Droht eine große Inflation in Europa?
In beängstigendem Maß nimmt inzwischen die Inflation in Europa zu. Die deutsche Bundesbank rechnet jetzt schon mit 3 Prozent, was der höchste Wert seit 14 Jahren wäre. Jeder Bürger spürt am eigenen Geldbeutel, dass alles teuer wird - Milch, Brot und vor allem Benzin. Die Bundesbank, einst Hüterin der »D-Mark« kann nichts dagegen tun.

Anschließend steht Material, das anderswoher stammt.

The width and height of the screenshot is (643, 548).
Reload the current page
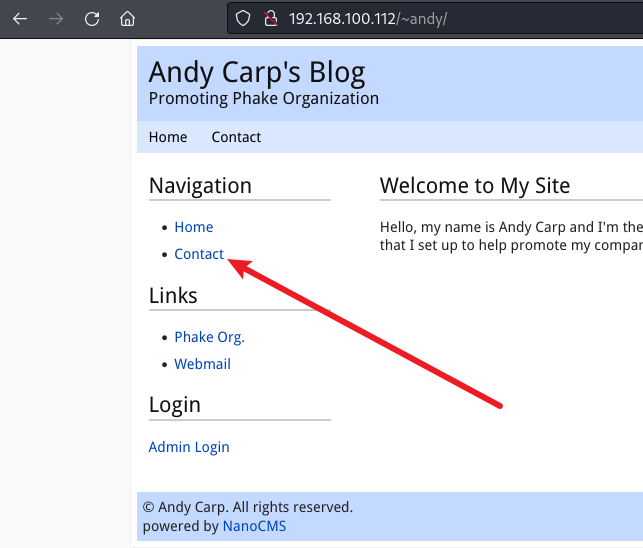(x=92, y=19)
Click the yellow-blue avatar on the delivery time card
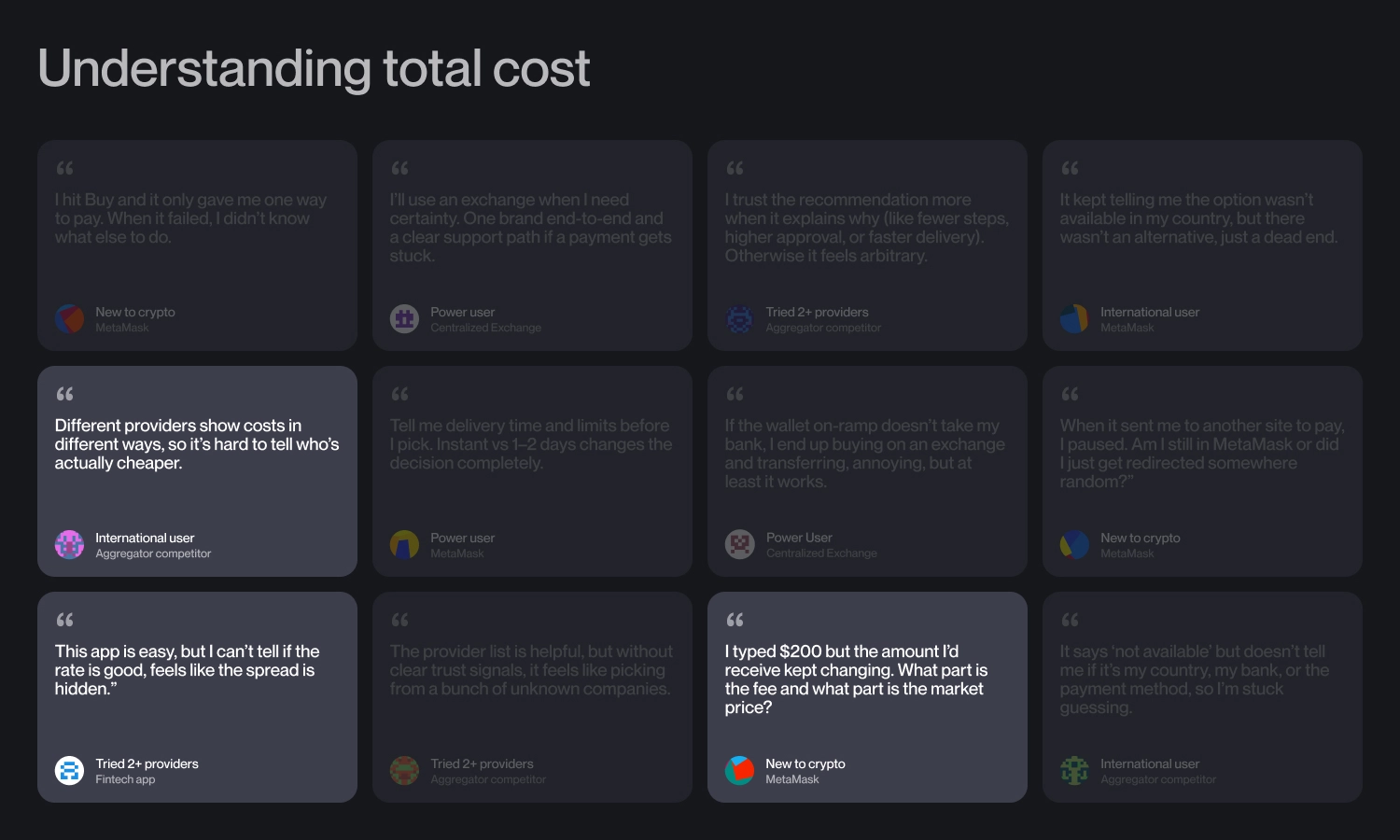This screenshot has height=840, width=1400. pyautogui.click(x=404, y=545)
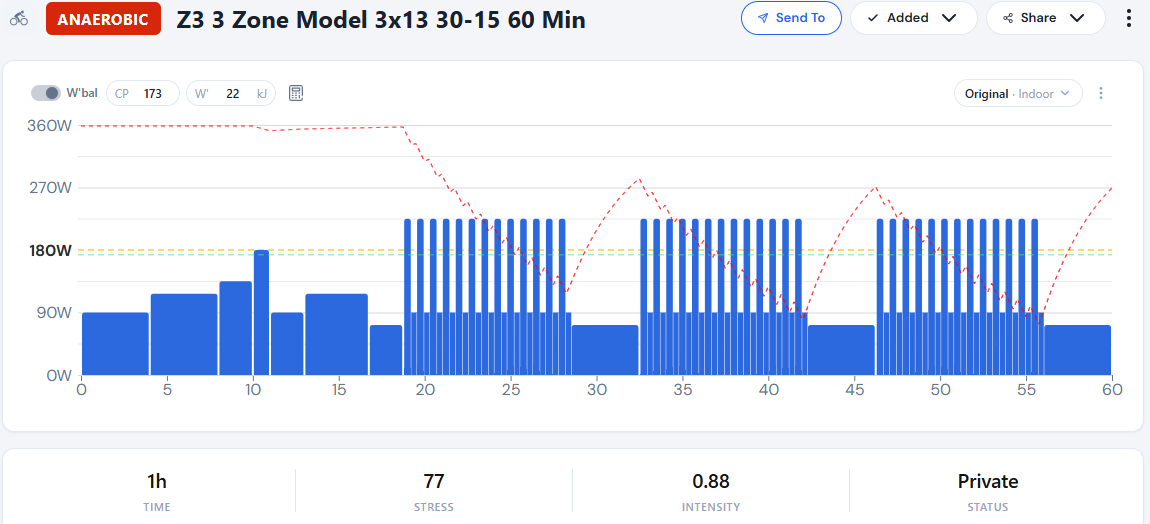Click the recovery block after first interval set
Viewport: 1150px width, 524px height.
[605, 350]
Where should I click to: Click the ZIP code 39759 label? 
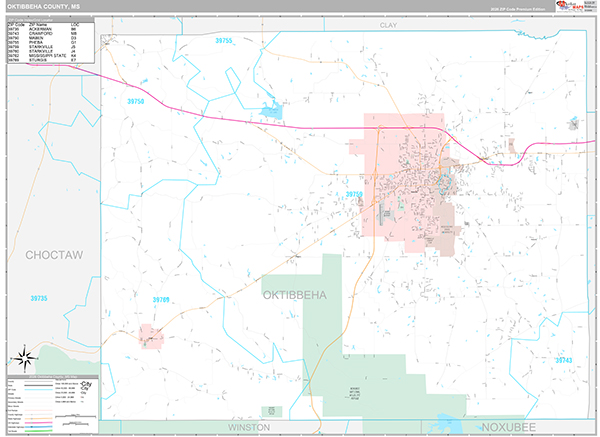pos(354,195)

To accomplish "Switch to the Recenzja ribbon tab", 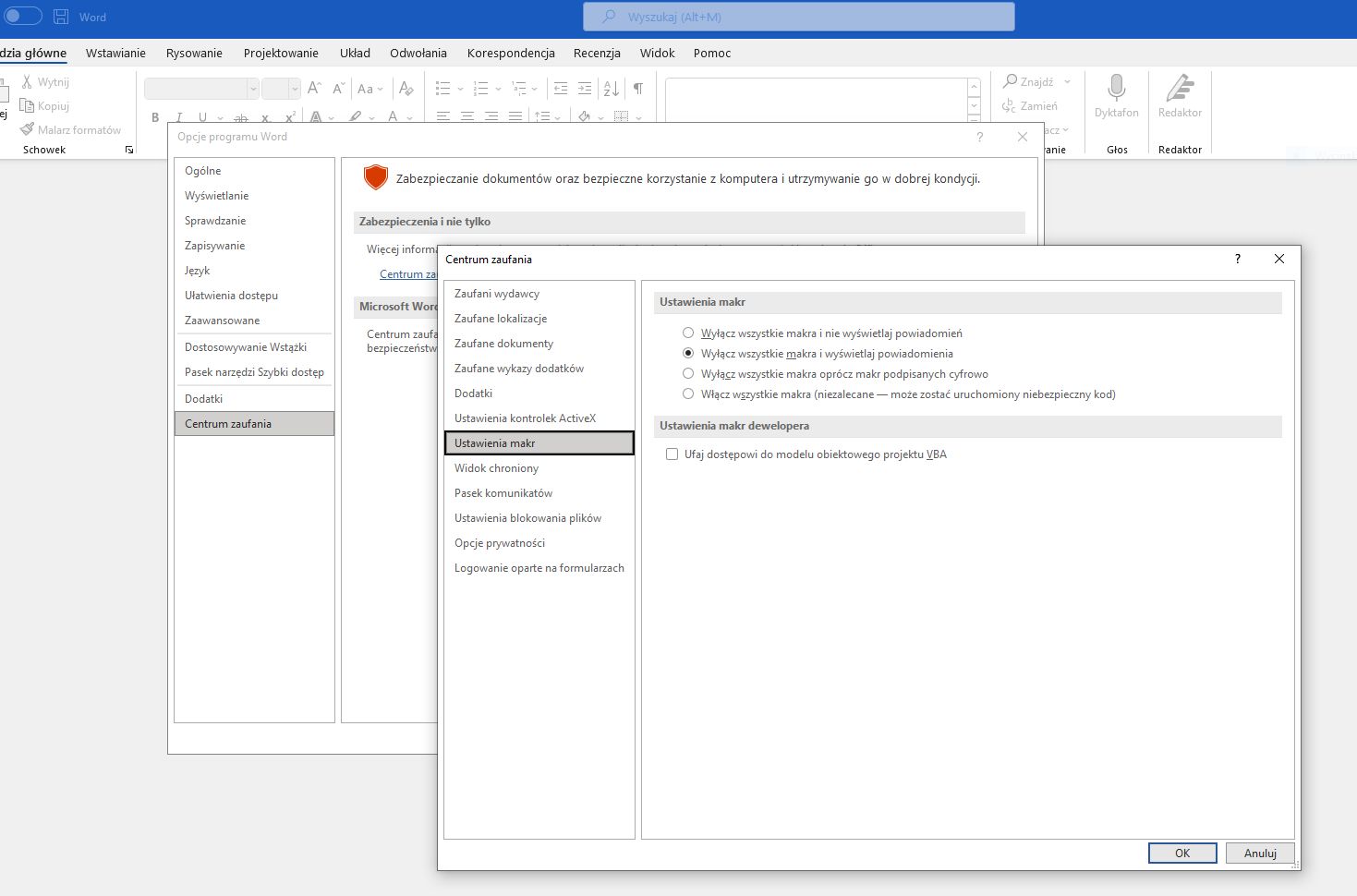I will coord(597,53).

Die Inflationsbekämpfung liegt nicht mehr bei ihr, sondern bei der EZB, der Europäischen Zentralbank. Die möchte auch gerne gegensteuern, kann aber nicht. Denn zwei EU-Staaten verhindern dies: Spanien und Irland. In beiden Ländern wackeln die Immobilienmärkte besorgniserregend. Ein Anheben des Zinses würde dort alle jene Hausbesitzer gewaltig beuteln, die ihren Hauskauf über Kredite finanziert haben. Nicht zu Unrecht fürchten die Iren und Spanien deshalb einen ähnliche Zusammenbruch der Immobilenmärkte wie er in den USA schon erfolgt ist. Aus Sicht der beiden Länder verständlich. Es zeigt aber auch einen der gravierenden Nachteil der EU (die andereseits unbestritten viele Vorteil hat):
Dürfte die deutsche Bundesbank wie frühere nationale Politik machen, könnte sie jetzt wirkungsvolle Maßnahmen gegen die Inflation ergreifen. Kann sie aber nicht, denn dafür ist jetzt die Europäische Zentralbank zuständig.
Die Entwicklung droht außer Kontrolle zu geraten. Denn die Inflation setzt eine gefährliche Spirale in Gang: erst Inflation, dann steigende Löhne und noch mehr steigende Preise, was schließlich schlimme Folgen für unser Wirtschaftswachstum und die Beschäftigung haben würde.